There are four engines of growth: government expenditure, private consumption, private investment and exports. Two of the engines — private investment and exports — have languished for many months. Private consumption was strong and kept the economy humming. Since November 8, 2016, however, private consumption has taken a severe blow, thanks to demonetisation. The only engine that appeared to be running was government expenditure. In this scenario, what can be expected regarding the growth rate in 2016-17
Loss of Rs 1.5 lakh crore
The answer has been provided by the Central Statistics Office (CSO) of the government that released the advance estimate of GDP for 2016-17. The estimate is based on data till October 2016, that is before demonetisation. The sobering conclusion is that the economy will slow down from 7.56 per cent in 2015-16 to 7.09 in 2016-17. That is a hit of 0.5 per cent. The conclusion is in line with other estimates, notably that of the RBI, which pegged the decline at 0.5 per cent. There is sufficient evidence that, post-demonetisation, the economy will slow down further. I am afraid that my prediction that the GDP will take a hit of at least 1 per cent in 2016-17 will come true. That is a loss to the economy of Rs 1,50,000 crore.
The CSO has covered its flanks by stating upfront that it has not taken into account the impact of demonetisation. The Finance Minister alone believes that the economy has not slowed down and that demonetisation will not affect growth in the current year (2016-17)!
In support of his claim, the Finance Minister cites the ‘robust’ growth in tax revenues up to December — 43 per cent in excise, 23.6 per cent in service tax, 10.7 per cent in corporate tax and 21.7 per cent in income tax. It is obvious that the Finance Minister is preparing the ground for aggressive Revised Estimates (for 2016-17) in the Budget that he will present shortly. It is also likely that he will present even more aggressive Budget Estimates for 2017-18. He is like the person who whistles when he has to walk alone in a dark alley! I shall reserve my comment on the numbers until after the Budget.

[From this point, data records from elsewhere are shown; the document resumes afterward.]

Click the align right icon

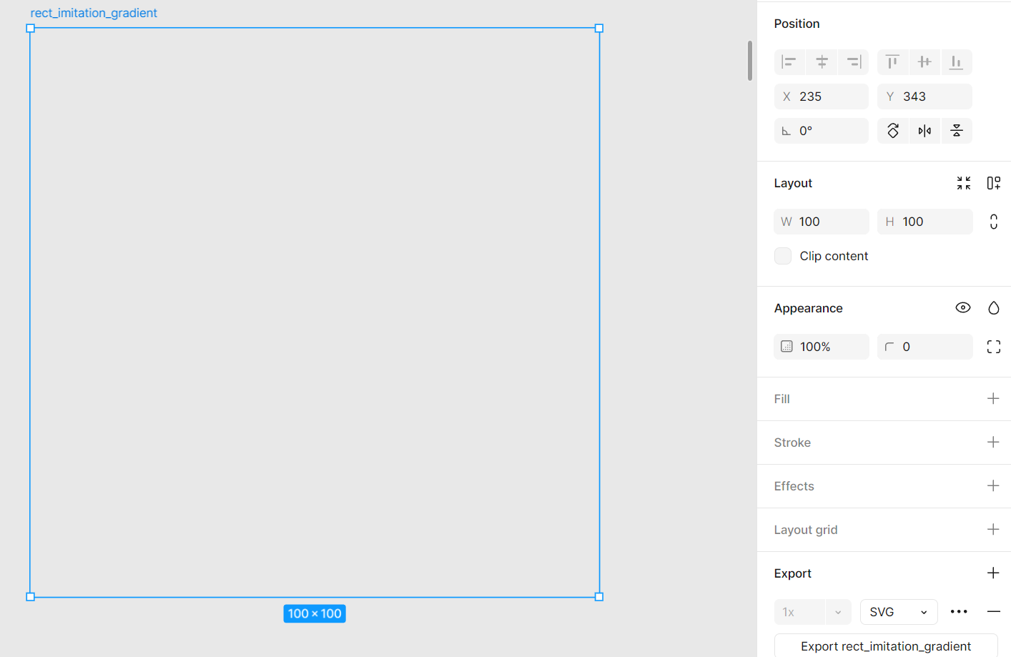[853, 62]
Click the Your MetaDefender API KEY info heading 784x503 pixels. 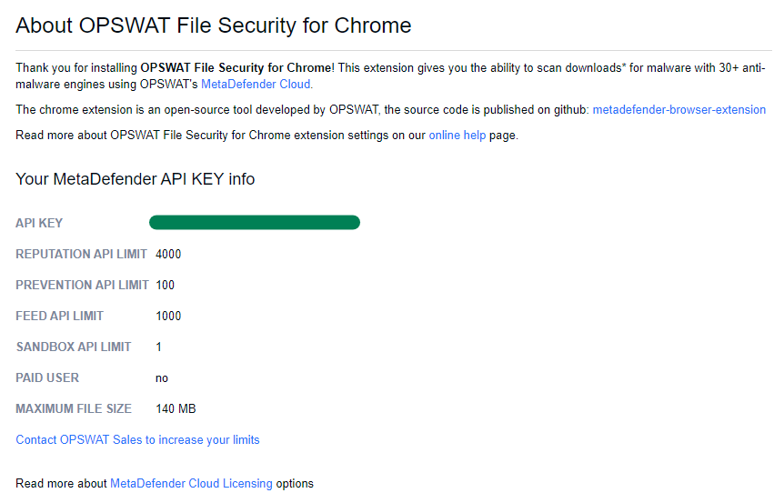[135, 179]
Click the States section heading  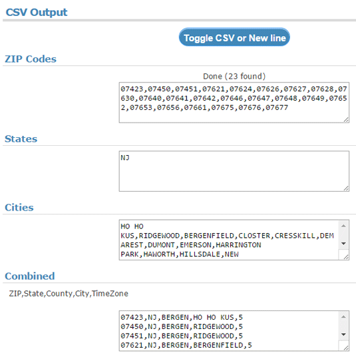(x=21, y=139)
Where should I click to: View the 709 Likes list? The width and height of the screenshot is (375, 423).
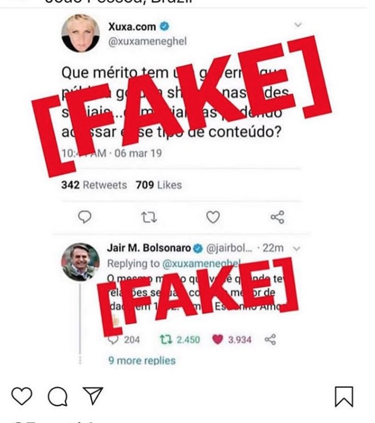[x=158, y=185]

For the present, I would like to focus on one of the engines of growth and what the CSO’s estimate tells us about that engine. It is the engine of investment. The critical number is Gross Fixed Capital Formation (GFCF), which is a measure of investments in the economy. The CSO estimates that GFCF will decline by 0.2 per cent in 2016-17. Actually, the decline will be steeper because, post-demonetisation, it is nobody’s case that investment was stepped up in November-December or is likely to gain momentum in January-March. (Incidentally, for most of the years of the UPA government (2004-2014), GFCF grew by double digits.)

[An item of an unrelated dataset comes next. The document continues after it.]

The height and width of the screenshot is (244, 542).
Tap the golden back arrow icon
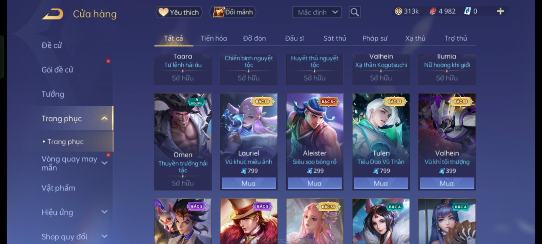pos(53,14)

A close look at the CSO’s estimates reveals that for three consecutive quarters the GFCF has shrunk compared to the corresponding quarter of the previous year, and the rate of shrinkage has accelerated:
2015 2016 (in percentage)
Jan-March 5.35 -1.90
Apr-June 7.11 -3.10
July-Sep 9.70 -5.59
We also have an estimate of investments by corporates. The data gives the change in net fixed assets. The picture is quite bleak. In the half-year ending September 2016, net fixed assets of corporates have shrunk across all major categories of sectors (see table).
Other dismal indicators
Both the government sector and the private sector announce new projects and the projected investments in those projects are tallied every quarter. Between Oct-Dec 2015 quarter and Oct-Dec 2016 quarter, the value of government sector projects that were announced declined from Rs 256,669 crore to Rs 42,128 crore and the value of private sector projects declined from Rs 119,475 crore to Rs 86,645 crore.
All other companion data confirm the slowdown in investment: Foreign Portfolio Investment turned negative at the end of December 2016 and credit growth has plummeted to an all-time low. One thing is abundantly clear: investments are dwindling in value. Besides, the rate of decline is extremely worrying. In this terrible situation, demonetisation will make things worse. It is axiomatic that if there is a decline in investments, it will cause a decline in the growth rate of the economy.
What this means for the common people is fewer jobs, more layoffs or retrenchment, low growth in incomes, and fewer people lifted out of poverty. Acche din is not around the corner, certainly not in 2017.